Collected data:

==================================================

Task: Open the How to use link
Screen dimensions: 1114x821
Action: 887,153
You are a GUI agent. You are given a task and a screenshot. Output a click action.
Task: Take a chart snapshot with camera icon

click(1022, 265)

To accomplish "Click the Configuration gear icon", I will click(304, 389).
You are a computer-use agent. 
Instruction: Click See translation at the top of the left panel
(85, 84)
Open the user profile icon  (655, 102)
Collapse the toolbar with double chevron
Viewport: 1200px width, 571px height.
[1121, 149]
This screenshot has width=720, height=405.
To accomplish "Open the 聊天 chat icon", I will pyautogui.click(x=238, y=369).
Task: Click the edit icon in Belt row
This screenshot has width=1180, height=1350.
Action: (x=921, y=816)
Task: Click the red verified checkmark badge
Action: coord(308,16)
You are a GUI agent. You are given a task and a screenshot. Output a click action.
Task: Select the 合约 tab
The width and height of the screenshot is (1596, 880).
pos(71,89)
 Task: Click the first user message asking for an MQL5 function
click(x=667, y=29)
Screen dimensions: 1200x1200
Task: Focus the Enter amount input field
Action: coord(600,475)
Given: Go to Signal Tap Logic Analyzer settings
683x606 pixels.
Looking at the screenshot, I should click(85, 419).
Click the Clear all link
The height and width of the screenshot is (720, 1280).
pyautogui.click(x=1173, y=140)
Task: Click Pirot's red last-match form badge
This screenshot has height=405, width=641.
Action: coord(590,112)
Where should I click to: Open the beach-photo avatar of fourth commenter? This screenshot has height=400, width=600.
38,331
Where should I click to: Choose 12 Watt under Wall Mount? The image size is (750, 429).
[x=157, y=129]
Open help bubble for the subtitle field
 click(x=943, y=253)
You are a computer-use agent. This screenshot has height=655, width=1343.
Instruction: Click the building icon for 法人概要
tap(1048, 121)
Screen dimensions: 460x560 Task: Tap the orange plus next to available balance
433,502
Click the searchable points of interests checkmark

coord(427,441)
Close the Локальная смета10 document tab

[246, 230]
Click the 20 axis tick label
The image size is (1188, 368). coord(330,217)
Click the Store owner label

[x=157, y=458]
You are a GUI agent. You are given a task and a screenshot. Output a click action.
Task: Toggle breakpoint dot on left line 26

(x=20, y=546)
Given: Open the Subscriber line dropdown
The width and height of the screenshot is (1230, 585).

==================================================

▶ TASK ITEM
Up to and including the line with "Task: Click the edit icon in Belt row", print every line of the records from the start.

▶ RESULT OF THE EXERCISE
Task: Open the How to use link
Screen dimensions: 1114x821
Action: 887,153
You are a GUI agent. You are given a task and a screenshot. Output a click action.
Task: Take a chart snapshot with camera icon

click(1022, 265)

To accomplish "Click the Configuration gear icon", I will click(304, 389).
You are a computer-use agent. 
Instruction: Click See translation at the top of the left panel
(85, 84)
Open the user profile icon  (655, 102)
Collapse the toolbar with double chevron
Viewport: 1200px width, 571px height.
[1121, 149]
This screenshot has width=720, height=405.
To accomplish "Open the 聊天 chat icon", I will pyautogui.click(x=238, y=369).
Task: Click the edit icon in Belt row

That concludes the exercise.